◆ Task to complete: Below are entries; copy exactly, and only, the lines from the one containing "Click the forward navigation arrow" through their final line, leaving out pictures.
-- Opening Marker --
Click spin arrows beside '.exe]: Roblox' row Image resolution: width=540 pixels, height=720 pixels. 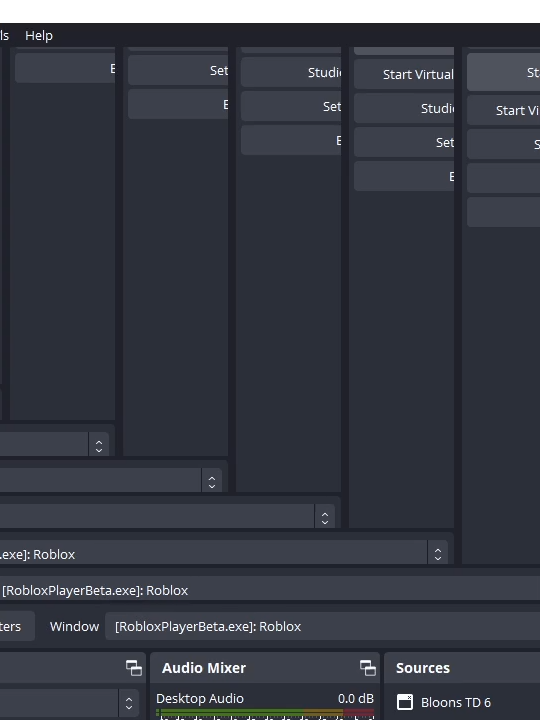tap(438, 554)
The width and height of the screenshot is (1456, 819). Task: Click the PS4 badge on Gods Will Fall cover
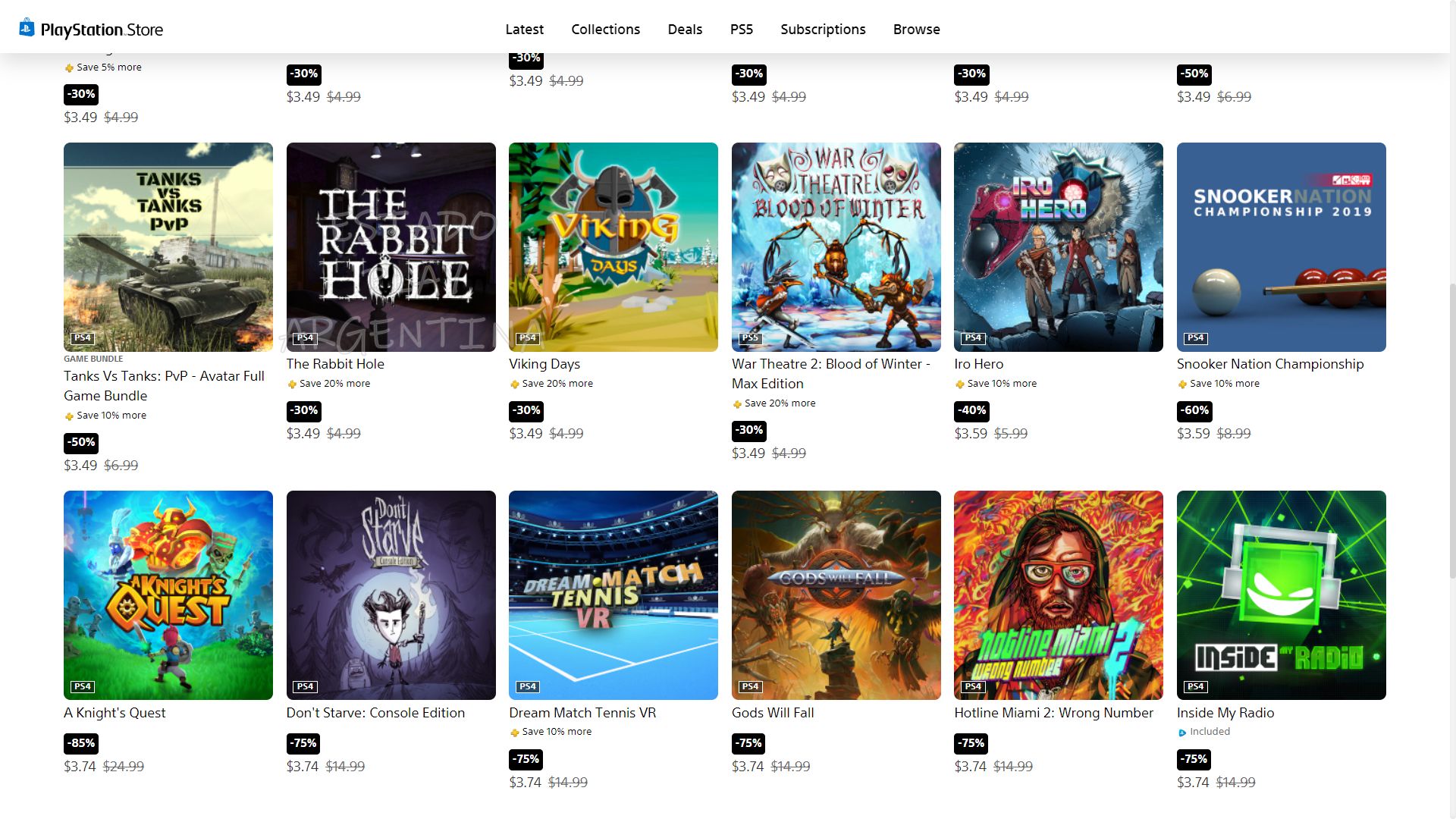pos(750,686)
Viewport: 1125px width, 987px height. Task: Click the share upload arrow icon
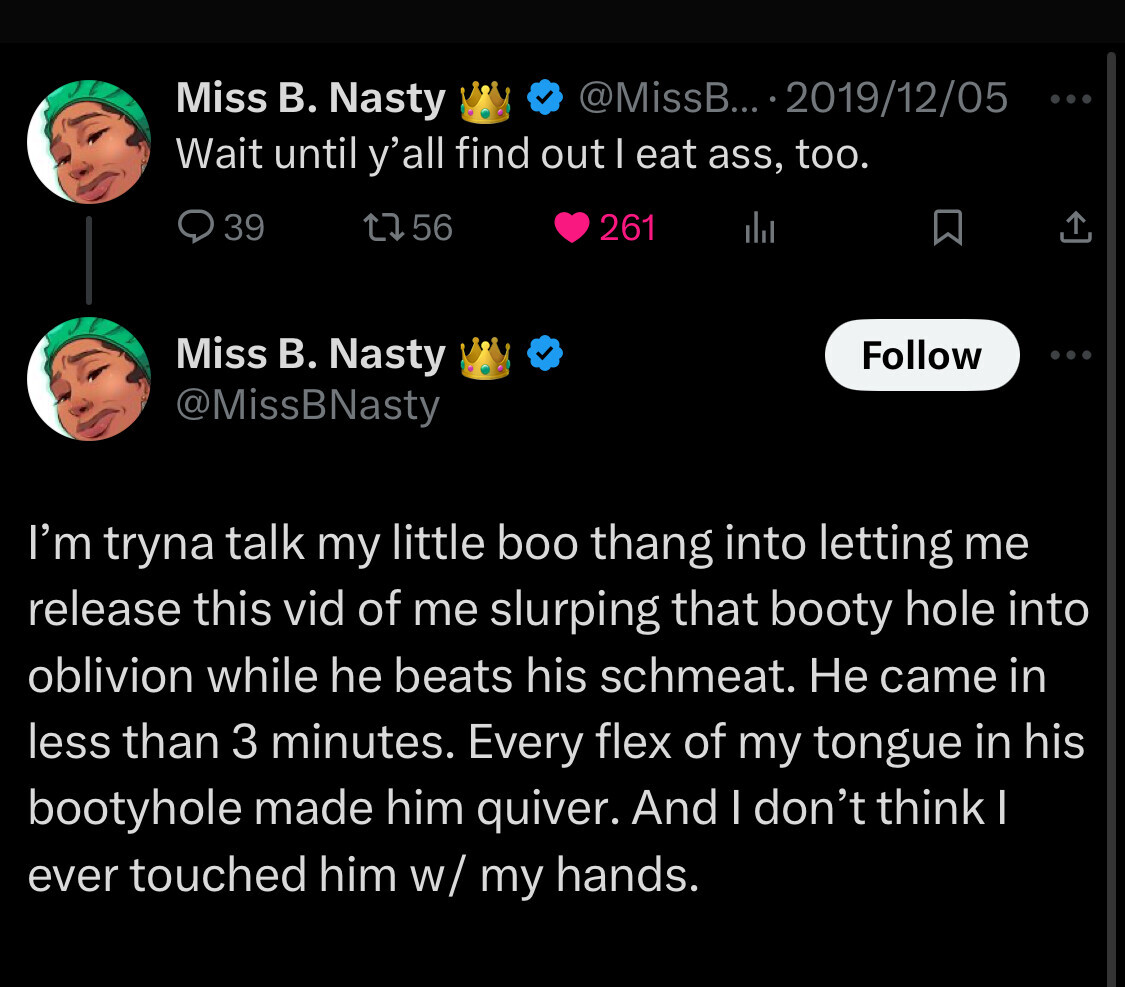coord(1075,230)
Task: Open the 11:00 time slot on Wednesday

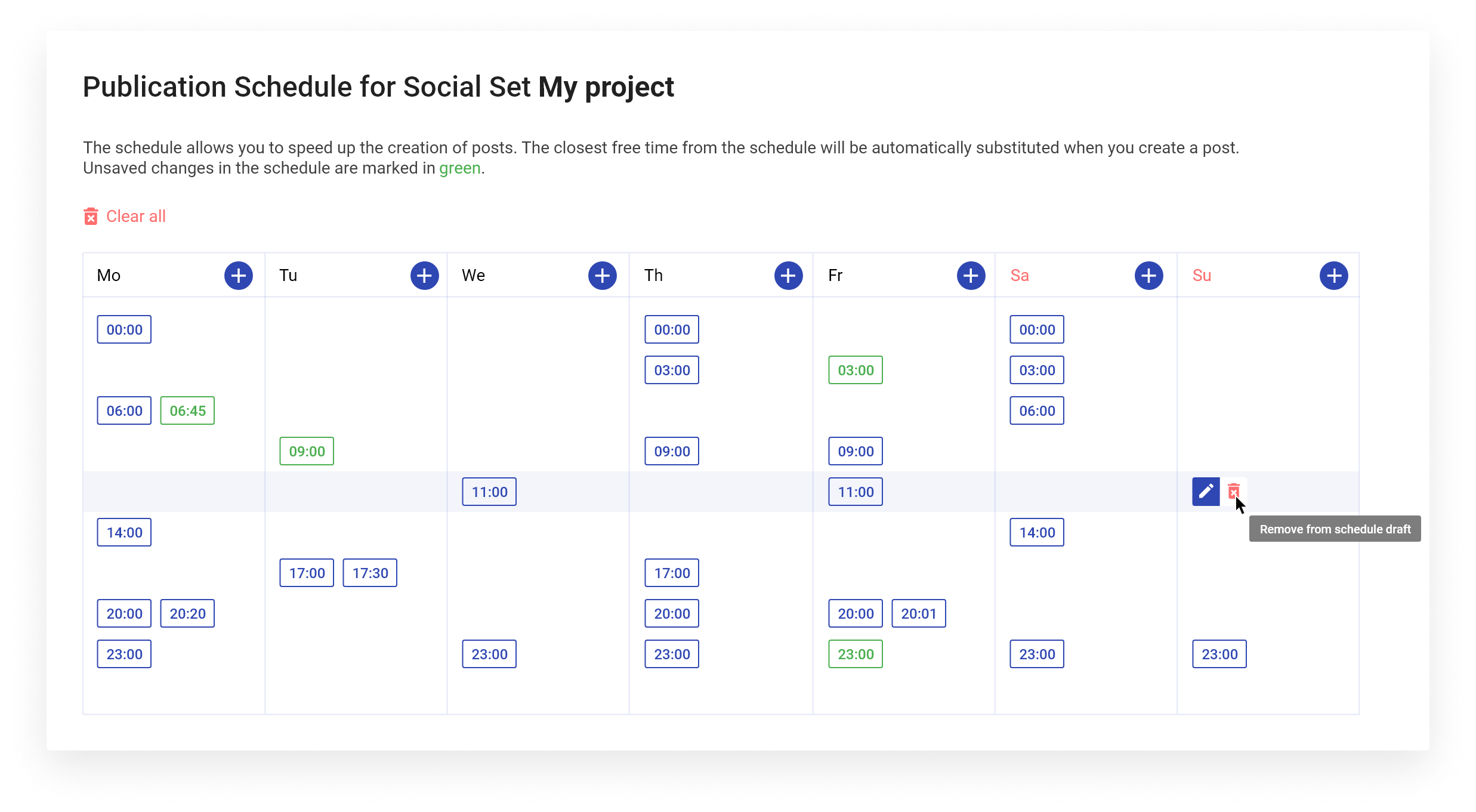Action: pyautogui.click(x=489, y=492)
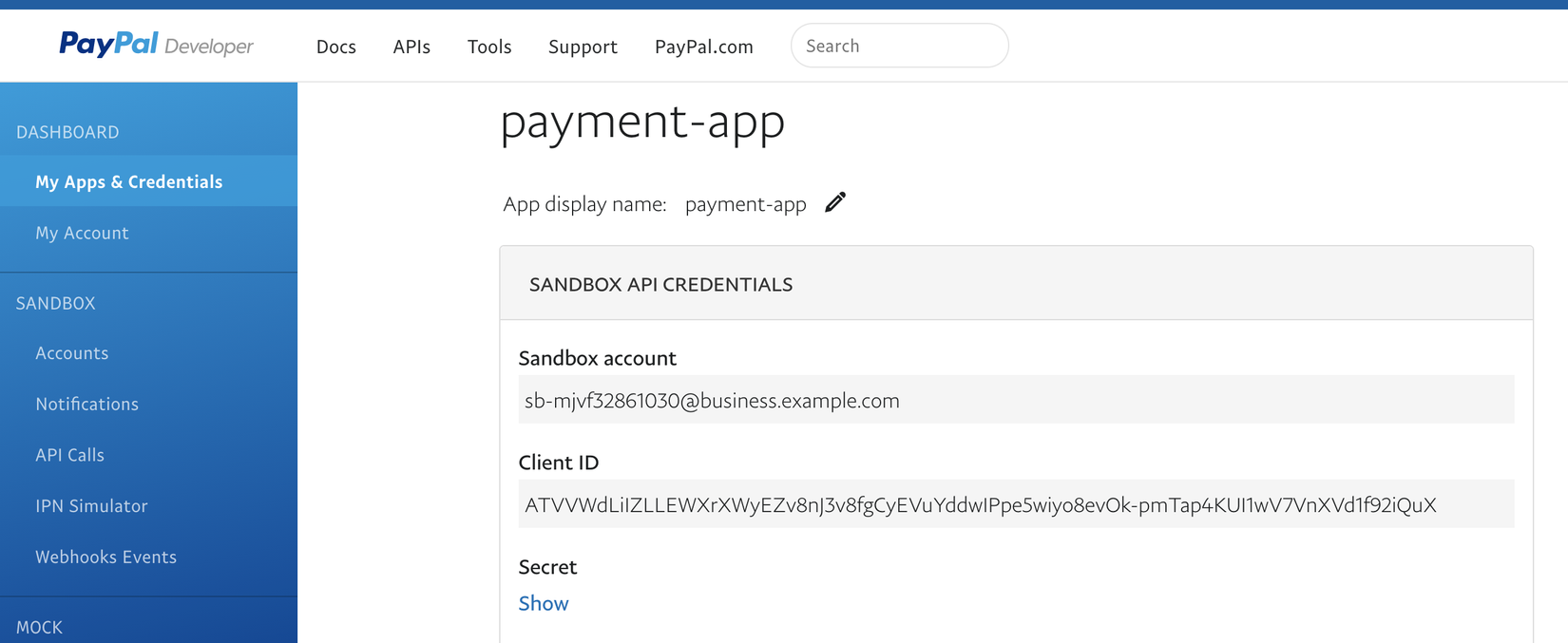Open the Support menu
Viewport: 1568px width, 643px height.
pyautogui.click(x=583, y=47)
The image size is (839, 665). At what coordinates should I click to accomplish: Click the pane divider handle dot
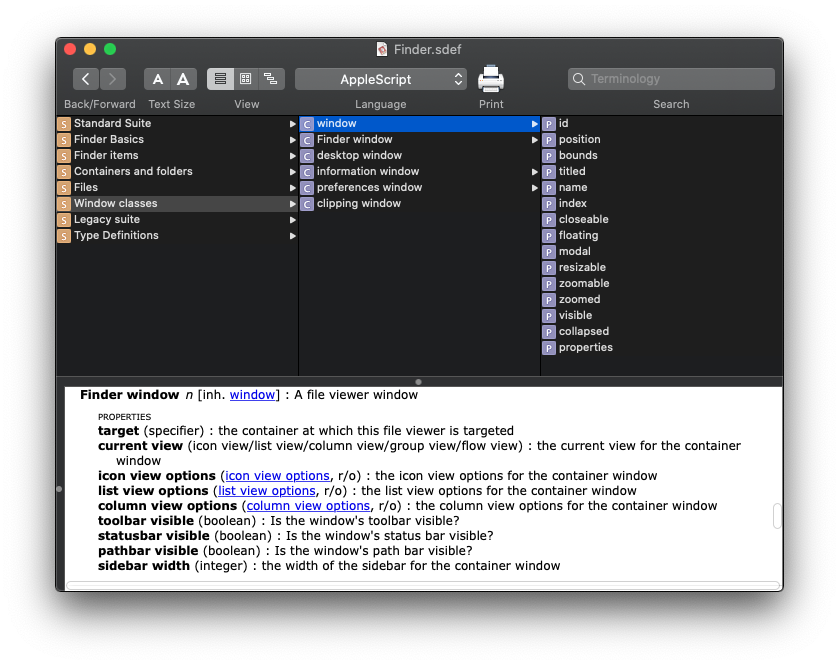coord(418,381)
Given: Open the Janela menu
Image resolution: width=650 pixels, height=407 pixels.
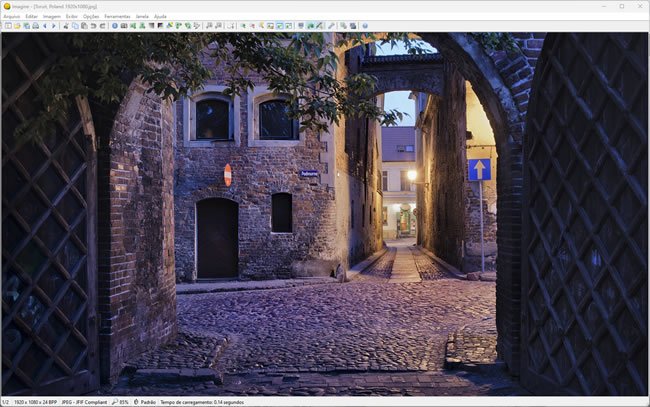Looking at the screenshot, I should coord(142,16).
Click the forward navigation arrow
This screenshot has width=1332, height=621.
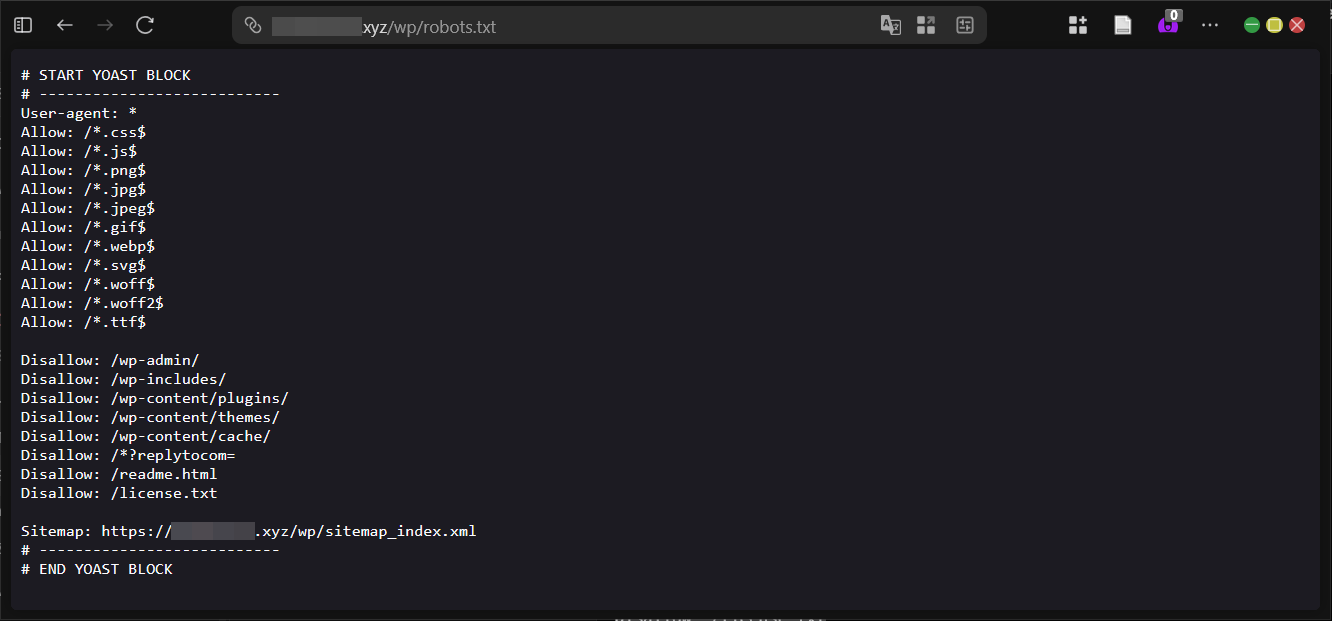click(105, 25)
-- Closing Marker --
◆ Solution to the problem:
Click the forward navigation arrow
This screenshot has width=1332, height=621.
click(105, 25)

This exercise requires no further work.